- _What is asked_
Present every line of the rows below as a Markdown table with the columns "No." and "Line," numbering each line in order and leaving out blank lines.
## START Extracted data
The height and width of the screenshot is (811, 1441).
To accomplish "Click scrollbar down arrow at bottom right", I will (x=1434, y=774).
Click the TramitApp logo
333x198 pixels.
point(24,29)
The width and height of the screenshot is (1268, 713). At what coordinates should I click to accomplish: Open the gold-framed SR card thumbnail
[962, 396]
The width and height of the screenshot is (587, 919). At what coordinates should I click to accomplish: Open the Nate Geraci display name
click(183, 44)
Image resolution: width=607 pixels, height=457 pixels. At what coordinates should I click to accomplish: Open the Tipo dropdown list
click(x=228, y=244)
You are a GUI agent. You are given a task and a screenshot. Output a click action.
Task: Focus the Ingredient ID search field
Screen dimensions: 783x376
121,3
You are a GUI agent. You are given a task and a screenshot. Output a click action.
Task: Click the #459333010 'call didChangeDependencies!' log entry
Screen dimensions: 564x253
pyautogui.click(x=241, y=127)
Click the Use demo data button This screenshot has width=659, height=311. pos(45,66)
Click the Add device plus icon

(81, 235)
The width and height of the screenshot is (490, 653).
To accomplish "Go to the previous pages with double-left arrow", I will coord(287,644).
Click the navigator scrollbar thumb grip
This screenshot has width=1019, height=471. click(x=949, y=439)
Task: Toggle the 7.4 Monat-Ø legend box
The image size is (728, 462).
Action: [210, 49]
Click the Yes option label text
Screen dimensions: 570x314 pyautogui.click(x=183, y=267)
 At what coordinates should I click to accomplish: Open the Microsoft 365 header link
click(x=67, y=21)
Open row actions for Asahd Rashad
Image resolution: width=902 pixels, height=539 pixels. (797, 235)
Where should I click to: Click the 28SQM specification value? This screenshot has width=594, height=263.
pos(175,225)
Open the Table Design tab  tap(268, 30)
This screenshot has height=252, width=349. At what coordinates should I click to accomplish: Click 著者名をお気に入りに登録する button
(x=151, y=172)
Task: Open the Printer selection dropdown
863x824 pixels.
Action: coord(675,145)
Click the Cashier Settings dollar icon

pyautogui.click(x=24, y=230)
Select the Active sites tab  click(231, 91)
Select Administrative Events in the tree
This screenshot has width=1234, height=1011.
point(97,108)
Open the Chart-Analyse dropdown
## END Extracted data
- _Written response_
| No. | Line |
|---|---|
| 1 | The height and width of the screenshot is (811, 1441). |
| 2 | To accomplish "Click scrollbar down arrow at bottom right", I will (x=1434, y=774). |
| 3 | Click the TramitApp logo |
| 4 | 333x198 pixels. |
| 5 | point(24,29) |
| 6 | The width and height of the screenshot is (1268, 713). At what coordinates should I click to accomplish: Open the gold-framed SR card thumbnail |
| 7 | [962, 396] |
| 8 | The width and height of the screenshot is (587, 919). At what coordinates should I click to accomplish: Open the Nate Geraci display name |
| 9 | click(183, 44) |
| 10 | Image resolution: width=607 pixels, height=457 pixels. At what coordinates should I click to accomplish: Open the Tipo dropdown list |
| 11 | click(x=228, y=244) |
| 12 | You are a GUI agent. You are given a task and a screenshot. Output a click action. |
| 13 | Task: Focus the Ingredient ID search field |
| 14 | Screen dimensions: 783x376 |
| 15 | 121,3 |
| 16 | You are a GUI agent. You are given a task and a screenshot. Output a click action. |
| 17 | Task: Click the #459333010 'call didChangeDependencies!' log entry |
| 18 | Screen dimensions: 564x253 |
| 19 | pyautogui.click(x=241, y=127) |
| 20 | Click the Use demo data button This screenshot has width=659, height=311. pos(45,66) |
| 21 | Click the Add device plus icon |
| 22 | (81, 235) |
| 23 | The width and height of the screenshot is (490, 653). |
| 24 | To accomplish "Go to the previous pages with double-left arrow", I will coord(287,644). |
| 25 | Click the navigator scrollbar thumb grip |
| 26 | This screenshot has width=1019, height=471. click(x=949, y=439) |
| 27 | Task: Toggle the 7.4 Monat-Ø legend box |
| 28 | The image size is (728, 462). |
| 29 | Action: [210, 49] |
| 30 | Click the Yes option label text |
| 31 | Screen dimensions: 570x314 pyautogui.click(x=183, y=267) |
| 32 |  At what coordinates should I click to accomplish: Open the Microsoft 365 header link |
| 33 | click(x=67, y=21) |
| 34 | Open row actions for Asahd Rashad |
| 35 | Image resolution: width=902 pixels, height=539 pixels. (797, 235) |
| 36 | Where should I click to: Click the 28SQM specification value? This screenshot has width=594, height=263. |
| 37 | pos(175,225) |
| 38 | Open the Table Design tab  tap(268, 30) |
| 39 | This screenshot has height=252, width=349. At what coordinates should I click to accomplish: Click 著者名をお気に入りに登録する button |
| 40 | (x=151, y=172) |
| 41 | Task: Open the Printer selection dropdown |
| 42 | 863x824 pixels. |
| 43 | Action: coord(675,145) |
| 44 | Click the Cashier Settings dollar icon |
| 45 | pyautogui.click(x=24, y=230) |
| 46 | Select the Active sites tab  click(231, 91) |
| 47 | Select Administrative Events in the tree |
| 48 | This screenshot has width=1234, height=1011. |
| 49 | point(97,108) |
| 50 | Open the Chart-Analyse dropdown |